EXTRACTED MATERIAL —
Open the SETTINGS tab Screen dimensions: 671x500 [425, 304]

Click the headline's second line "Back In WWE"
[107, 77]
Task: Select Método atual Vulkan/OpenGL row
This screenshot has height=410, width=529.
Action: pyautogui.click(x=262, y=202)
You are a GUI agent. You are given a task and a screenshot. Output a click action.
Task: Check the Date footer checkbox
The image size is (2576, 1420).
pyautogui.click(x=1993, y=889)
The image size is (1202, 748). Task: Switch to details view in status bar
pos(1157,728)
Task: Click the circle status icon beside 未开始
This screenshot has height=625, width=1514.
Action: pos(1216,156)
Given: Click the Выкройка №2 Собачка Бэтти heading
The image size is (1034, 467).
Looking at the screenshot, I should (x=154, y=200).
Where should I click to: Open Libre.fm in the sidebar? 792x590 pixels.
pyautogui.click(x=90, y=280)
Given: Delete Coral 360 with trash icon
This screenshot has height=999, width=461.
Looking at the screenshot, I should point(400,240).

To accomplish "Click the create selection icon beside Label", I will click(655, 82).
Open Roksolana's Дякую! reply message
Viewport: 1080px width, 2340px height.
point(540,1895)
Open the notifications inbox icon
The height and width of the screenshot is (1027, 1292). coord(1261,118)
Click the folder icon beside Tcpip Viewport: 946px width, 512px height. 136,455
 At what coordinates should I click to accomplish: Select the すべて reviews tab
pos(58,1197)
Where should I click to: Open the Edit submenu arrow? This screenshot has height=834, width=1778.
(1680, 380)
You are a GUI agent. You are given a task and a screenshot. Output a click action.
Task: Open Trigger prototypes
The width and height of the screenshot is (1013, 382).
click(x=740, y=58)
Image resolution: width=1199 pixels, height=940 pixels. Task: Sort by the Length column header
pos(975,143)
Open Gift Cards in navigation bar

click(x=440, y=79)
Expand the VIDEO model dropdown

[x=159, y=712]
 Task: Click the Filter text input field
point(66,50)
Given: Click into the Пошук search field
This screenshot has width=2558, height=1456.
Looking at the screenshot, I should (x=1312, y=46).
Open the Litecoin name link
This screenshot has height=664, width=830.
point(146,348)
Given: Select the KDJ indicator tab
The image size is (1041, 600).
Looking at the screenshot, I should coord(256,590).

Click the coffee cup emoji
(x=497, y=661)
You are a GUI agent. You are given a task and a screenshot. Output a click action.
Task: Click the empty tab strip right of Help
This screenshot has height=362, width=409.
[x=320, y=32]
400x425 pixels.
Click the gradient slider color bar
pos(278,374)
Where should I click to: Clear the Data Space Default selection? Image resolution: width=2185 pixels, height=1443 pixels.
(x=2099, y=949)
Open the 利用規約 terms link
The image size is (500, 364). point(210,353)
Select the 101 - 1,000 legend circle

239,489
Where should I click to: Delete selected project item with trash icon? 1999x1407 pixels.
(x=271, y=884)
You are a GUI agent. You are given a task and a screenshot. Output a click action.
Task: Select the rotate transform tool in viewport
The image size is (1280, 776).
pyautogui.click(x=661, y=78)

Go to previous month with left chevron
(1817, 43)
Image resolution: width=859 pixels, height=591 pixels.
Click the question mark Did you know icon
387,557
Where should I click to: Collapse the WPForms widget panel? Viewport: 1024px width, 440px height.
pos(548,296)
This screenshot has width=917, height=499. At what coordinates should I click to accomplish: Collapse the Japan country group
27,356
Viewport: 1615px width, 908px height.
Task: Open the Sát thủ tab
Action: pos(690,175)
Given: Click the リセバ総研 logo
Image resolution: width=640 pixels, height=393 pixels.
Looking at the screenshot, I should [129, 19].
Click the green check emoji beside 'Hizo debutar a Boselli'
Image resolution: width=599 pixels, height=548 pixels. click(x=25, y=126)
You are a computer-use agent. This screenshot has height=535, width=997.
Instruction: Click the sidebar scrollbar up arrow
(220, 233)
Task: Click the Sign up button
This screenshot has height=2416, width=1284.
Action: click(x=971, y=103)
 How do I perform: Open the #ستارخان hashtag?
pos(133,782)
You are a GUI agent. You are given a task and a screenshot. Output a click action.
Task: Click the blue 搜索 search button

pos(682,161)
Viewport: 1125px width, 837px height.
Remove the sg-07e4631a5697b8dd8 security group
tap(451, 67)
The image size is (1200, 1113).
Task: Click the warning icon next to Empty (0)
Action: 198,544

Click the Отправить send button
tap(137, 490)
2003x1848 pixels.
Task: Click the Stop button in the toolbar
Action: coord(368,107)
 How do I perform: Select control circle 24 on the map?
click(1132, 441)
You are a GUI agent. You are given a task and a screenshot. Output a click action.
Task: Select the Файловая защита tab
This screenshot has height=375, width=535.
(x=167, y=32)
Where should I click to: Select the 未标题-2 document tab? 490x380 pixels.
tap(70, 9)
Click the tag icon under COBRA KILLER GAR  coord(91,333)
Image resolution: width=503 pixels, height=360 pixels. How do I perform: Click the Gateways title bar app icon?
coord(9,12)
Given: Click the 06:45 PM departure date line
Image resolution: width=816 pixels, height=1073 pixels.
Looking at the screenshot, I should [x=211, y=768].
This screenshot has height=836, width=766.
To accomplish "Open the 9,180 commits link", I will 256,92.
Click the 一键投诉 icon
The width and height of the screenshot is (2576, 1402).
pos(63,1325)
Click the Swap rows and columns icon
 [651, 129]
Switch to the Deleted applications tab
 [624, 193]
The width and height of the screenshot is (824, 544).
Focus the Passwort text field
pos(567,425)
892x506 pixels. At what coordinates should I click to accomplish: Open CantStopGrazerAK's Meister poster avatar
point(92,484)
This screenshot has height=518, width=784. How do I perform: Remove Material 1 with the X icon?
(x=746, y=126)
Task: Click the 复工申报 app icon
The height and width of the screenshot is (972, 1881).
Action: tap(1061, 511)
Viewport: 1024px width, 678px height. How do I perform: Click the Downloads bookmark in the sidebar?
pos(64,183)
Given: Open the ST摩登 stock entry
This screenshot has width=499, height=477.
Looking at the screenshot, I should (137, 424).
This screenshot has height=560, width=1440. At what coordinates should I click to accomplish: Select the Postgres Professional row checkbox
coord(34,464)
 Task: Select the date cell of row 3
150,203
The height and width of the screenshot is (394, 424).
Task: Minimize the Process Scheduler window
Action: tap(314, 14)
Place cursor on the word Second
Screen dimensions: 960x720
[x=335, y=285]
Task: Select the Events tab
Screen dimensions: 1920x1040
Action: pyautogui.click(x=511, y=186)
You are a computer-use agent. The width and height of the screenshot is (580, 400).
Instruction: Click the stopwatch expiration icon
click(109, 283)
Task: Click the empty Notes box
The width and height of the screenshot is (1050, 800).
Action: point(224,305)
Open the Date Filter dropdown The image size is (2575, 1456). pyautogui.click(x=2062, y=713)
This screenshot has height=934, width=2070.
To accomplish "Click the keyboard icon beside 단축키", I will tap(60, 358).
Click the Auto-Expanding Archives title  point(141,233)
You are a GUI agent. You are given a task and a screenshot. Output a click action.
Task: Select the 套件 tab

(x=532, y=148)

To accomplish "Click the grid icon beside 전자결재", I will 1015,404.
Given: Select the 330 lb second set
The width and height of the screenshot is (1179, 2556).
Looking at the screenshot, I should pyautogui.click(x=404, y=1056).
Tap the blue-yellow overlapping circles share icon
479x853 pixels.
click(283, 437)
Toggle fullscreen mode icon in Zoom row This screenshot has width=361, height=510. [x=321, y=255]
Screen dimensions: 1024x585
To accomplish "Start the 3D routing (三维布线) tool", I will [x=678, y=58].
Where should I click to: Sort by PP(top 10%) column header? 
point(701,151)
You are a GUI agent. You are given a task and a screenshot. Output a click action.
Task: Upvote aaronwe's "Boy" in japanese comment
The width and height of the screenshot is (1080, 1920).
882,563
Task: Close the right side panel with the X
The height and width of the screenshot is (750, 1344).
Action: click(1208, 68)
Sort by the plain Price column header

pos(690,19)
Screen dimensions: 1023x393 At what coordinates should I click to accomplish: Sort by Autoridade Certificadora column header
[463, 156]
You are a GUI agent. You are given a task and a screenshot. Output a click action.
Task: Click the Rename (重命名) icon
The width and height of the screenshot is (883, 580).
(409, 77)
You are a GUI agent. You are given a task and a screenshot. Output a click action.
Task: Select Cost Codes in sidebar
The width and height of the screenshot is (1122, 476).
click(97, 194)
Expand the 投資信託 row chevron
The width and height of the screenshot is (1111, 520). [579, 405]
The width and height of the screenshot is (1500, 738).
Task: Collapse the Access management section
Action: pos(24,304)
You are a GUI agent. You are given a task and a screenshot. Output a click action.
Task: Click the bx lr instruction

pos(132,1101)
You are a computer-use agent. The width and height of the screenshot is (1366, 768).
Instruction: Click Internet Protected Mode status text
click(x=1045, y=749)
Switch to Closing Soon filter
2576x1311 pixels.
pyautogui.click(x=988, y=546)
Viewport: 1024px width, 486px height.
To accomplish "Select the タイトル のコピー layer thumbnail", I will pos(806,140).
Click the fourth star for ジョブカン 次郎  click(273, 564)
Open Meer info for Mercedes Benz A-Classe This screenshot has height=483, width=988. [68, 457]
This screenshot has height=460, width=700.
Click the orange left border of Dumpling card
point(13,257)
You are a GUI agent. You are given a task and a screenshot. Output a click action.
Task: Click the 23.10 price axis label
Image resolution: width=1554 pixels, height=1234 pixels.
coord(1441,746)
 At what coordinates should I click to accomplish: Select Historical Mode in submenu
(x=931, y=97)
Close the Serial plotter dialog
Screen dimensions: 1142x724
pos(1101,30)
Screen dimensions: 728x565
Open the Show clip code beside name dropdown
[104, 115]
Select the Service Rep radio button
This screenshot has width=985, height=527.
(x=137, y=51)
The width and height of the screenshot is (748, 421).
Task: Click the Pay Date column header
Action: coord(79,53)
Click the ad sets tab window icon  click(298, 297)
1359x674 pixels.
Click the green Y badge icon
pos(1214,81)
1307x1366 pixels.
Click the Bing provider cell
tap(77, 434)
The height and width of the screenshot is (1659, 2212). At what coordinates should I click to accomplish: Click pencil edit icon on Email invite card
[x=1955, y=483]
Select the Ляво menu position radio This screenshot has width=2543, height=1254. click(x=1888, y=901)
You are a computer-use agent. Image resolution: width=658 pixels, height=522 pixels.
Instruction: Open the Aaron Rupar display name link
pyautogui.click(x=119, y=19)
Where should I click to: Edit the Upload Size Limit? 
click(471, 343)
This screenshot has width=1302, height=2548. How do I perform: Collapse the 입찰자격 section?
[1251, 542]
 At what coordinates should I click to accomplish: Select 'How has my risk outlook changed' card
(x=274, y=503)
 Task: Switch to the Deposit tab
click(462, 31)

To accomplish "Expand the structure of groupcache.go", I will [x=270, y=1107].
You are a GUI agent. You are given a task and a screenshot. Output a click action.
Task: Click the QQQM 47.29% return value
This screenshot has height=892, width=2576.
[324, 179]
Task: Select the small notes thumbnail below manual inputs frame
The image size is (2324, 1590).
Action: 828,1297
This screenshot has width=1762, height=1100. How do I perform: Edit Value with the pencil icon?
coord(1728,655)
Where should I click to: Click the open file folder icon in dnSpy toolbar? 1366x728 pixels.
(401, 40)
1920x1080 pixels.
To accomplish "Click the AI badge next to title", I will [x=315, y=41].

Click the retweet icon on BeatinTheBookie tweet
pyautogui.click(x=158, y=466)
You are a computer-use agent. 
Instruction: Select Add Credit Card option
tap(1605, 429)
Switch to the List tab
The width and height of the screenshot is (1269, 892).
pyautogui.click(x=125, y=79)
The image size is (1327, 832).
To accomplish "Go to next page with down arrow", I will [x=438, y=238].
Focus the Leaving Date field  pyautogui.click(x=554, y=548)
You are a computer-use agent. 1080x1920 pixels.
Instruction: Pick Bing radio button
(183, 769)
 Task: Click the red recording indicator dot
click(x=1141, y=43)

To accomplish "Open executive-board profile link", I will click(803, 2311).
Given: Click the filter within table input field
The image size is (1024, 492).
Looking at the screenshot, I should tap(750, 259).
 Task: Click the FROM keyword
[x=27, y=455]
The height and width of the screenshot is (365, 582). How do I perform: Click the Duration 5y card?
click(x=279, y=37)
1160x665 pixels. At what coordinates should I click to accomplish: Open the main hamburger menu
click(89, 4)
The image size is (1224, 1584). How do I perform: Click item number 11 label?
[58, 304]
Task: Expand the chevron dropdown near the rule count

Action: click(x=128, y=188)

EXERCISE DIRECTIONS — Rewrite the listing from its first line through the line containing "Action: pyautogui.click(x=262, y=202)", substituting "Choose" for "Select" and leaving everything else unchanged.

SOLUTION TO THE PROBLEM —
Open the SETTINGS tab Screen dimensions: 671x500 [425, 304]

Click the headline's second line "Back In WWE"
[107, 77]
Task: Choose Método atual Vulkan/OpenGL row
This screenshot has height=410, width=529.
Action: pyautogui.click(x=262, y=202)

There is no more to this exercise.